_Provided entries_
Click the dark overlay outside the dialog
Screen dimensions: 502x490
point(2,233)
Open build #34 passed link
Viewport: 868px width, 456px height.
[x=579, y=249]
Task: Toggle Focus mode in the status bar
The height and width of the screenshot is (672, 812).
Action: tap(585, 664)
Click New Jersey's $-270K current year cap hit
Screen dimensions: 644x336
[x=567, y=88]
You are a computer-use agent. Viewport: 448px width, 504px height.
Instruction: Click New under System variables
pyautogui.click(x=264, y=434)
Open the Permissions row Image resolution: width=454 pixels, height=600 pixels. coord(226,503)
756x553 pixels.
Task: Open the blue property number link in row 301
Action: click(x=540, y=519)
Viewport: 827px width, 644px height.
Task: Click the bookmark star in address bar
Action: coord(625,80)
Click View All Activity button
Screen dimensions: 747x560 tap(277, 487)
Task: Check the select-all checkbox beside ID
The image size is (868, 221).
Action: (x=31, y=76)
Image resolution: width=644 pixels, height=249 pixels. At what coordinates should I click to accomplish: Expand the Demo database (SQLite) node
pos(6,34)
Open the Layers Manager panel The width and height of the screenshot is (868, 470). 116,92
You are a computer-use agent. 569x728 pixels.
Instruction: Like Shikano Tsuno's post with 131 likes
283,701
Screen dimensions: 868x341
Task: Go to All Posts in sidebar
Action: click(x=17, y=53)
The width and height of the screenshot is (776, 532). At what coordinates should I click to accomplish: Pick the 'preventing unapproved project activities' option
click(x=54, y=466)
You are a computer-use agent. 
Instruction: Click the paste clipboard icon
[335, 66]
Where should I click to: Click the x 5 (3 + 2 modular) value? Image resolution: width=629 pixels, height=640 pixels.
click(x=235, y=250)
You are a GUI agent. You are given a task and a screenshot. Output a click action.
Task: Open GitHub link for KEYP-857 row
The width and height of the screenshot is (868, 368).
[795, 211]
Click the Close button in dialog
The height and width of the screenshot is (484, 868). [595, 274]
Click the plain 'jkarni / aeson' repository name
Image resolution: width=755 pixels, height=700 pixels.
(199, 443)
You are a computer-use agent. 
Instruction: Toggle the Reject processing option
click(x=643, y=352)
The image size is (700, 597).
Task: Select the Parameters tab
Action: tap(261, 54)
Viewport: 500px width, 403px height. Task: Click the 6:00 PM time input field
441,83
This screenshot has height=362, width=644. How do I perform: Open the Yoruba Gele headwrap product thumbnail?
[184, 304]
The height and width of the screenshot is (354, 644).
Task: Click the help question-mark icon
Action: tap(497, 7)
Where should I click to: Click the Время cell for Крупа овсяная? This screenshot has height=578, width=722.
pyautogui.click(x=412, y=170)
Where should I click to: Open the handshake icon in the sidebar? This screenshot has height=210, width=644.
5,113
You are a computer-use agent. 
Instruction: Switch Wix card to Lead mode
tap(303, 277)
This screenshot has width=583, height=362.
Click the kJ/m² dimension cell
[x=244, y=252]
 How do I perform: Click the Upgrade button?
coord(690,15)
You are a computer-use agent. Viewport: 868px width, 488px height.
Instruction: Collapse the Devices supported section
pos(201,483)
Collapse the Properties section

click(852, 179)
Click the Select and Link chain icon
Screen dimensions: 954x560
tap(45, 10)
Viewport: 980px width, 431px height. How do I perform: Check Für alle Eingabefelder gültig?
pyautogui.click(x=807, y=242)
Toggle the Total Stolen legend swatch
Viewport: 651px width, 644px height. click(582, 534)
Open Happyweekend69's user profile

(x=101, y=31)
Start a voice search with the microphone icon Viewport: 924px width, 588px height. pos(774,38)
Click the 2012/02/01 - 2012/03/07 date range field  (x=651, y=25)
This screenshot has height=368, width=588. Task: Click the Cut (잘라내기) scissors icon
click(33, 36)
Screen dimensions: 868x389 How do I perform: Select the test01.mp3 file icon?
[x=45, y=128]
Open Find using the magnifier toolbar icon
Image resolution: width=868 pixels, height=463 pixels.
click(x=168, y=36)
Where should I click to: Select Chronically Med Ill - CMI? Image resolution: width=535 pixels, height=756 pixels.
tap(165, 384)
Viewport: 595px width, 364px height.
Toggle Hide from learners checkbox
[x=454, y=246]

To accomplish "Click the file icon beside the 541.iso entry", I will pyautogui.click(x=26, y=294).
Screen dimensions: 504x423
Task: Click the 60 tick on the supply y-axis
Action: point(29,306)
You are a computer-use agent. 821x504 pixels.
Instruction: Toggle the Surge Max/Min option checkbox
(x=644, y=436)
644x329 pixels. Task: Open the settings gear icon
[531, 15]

_Directions_
Write each record above out again exactly as it reads.

_Solution below_
Click the dark overlay outside the dialog
Screen dimensions: 502x490
point(2,233)
Open build #34 passed link
Viewport: 868px width, 456px height.
[x=579, y=249]
Task: Toggle Focus mode in the status bar
The height and width of the screenshot is (672, 812).
Action: tap(585, 664)
Click New Jersey's $-270K current year cap hit
Screen dimensions: 644x336
[x=567, y=88]
You are a computer-use agent. Viewport: 448px width, 504px height.
Instruction: Click New under System variables
pyautogui.click(x=264, y=434)
Open the Permissions row Image resolution: width=454 pixels, height=600 pixels. coord(226,503)
756x553 pixels.
Task: Open the blue property number link in row 301
Action: click(x=540, y=519)
Viewport: 827px width, 644px height.
Task: Click the bookmark star in address bar
Action: coord(625,80)
Click View All Activity button
Screen dimensions: 747x560 tap(277, 487)
Task: Check the select-all checkbox beside ID
The image size is (868, 221).
Action: (x=31, y=76)
Image resolution: width=644 pixels, height=249 pixels. At what coordinates should I click to accomplish: Expand the Demo database (SQLite) node
pos(6,34)
Open the Layers Manager panel The width and height of the screenshot is (868, 470). 116,92
You are a computer-use agent. 569x728 pixels.
Instruction: Like Shikano Tsuno's post with 131 likes
283,701
Screen dimensions: 868x341
Task: Go to All Posts in sidebar
Action: click(x=17, y=53)
The width and height of the screenshot is (776, 532). At what coordinates should I click to accomplish: Pick the 'preventing unapproved project activities' option
click(x=54, y=466)
You are a computer-use agent. 
Instruction: Click the paste clipboard icon
[335, 66]
Where should I click to: Click the x 5 (3 + 2 modular) value? Image resolution: width=629 pixels, height=640 pixels.
click(x=235, y=250)
You are a GUI agent. You are given a task and a screenshot. Output a click action.
Task: Open GitHub link for KEYP-857 row
The width and height of the screenshot is (868, 368).
[795, 211]
Click the Close button in dialog
The height and width of the screenshot is (484, 868). [595, 274]
Click the plain 'jkarni / aeson' repository name
Image resolution: width=755 pixels, height=700 pixels.
(199, 443)
You are a computer-use agent. 
Instruction: Toggle the Reject processing option
click(x=643, y=352)
The image size is (700, 597).
Task: Select the Parameters tab
Action: tap(261, 54)
Viewport: 500px width, 403px height. Task: Click the 6:00 PM time input field
441,83
This screenshot has height=362, width=644. How do I perform: Open the Yoruba Gele headwrap product thumbnail?
[184, 304]
The height and width of the screenshot is (354, 644).
Task: Click the help question-mark icon
Action: tap(497, 7)
Where should I click to: Click the Время cell for Крупа овсяная? This screenshot has height=578, width=722.
pyautogui.click(x=412, y=170)
Where should I click to: Open the handshake icon in the sidebar? This screenshot has height=210, width=644.
5,113
You are a computer-use agent. 
Instruction: Switch Wix card to Lead mode
tap(303, 277)
This screenshot has width=583, height=362.
Click the kJ/m² dimension cell
[x=244, y=252]
 How do I perform: Click the Upgrade button?
coord(690,15)
You are a computer-use agent. Viewport: 868px width, 488px height.
Instruction: Collapse the Devices supported section
pos(201,483)
Collapse the Properties section

click(852, 179)
Click the Select and Link chain icon
Screen dimensions: 954x560
tap(45, 10)
Viewport: 980px width, 431px height. How do I perform: Check Für alle Eingabefelder gültig?
pyautogui.click(x=807, y=242)
Toggle the Total Stolen legend swatch
Viewport: 651px width, 644px height. click(582, 534)
Open Happyweekend69's user profile

(x=101, y=31)
Start a voice search with the microphone icon Viewport: 924px width, 588px height. pos(774,38)
Click the 2012/02/01 - 2012/03/07 date range field  (x=651, y=25)
This screenshot has height=368, width=588. Task: Click the Cut (잘라내기) scissors icon
click(33, 36)
Screen dimensions: 868x389 How do I perform: Select the test01.mp3 file icon?
[x=45, y=128]
Open Find using the magnifier toolbar icon
Image resolution: width=868 pixels, height=463 pixels.
click(x=168, y=36)
Where should I click to: Select Chronically Med Ill - CMI? Image resolution: width=535 pixels, height=756 pixels.
tap(165, 384)
Viewport: 595px width, 364px height.
Toggle Hide from learners checkbox
[x=454, y=246]

To accomplish "Click the file icon beside the 541.iso entry", I will pyautogui.click(x=26, y=294).
Screen dimensions: 504x423
Task: Click the 60 tick on the supply y-axis
Action: point(29,306)
You are a computer-use agent. 821x504 pixels.
Instruction: Toggle the Surge Max/Min option checkbox
(x=644, y=436)
644x329 pixels. Task: Open the settings gear icon
[531, 15]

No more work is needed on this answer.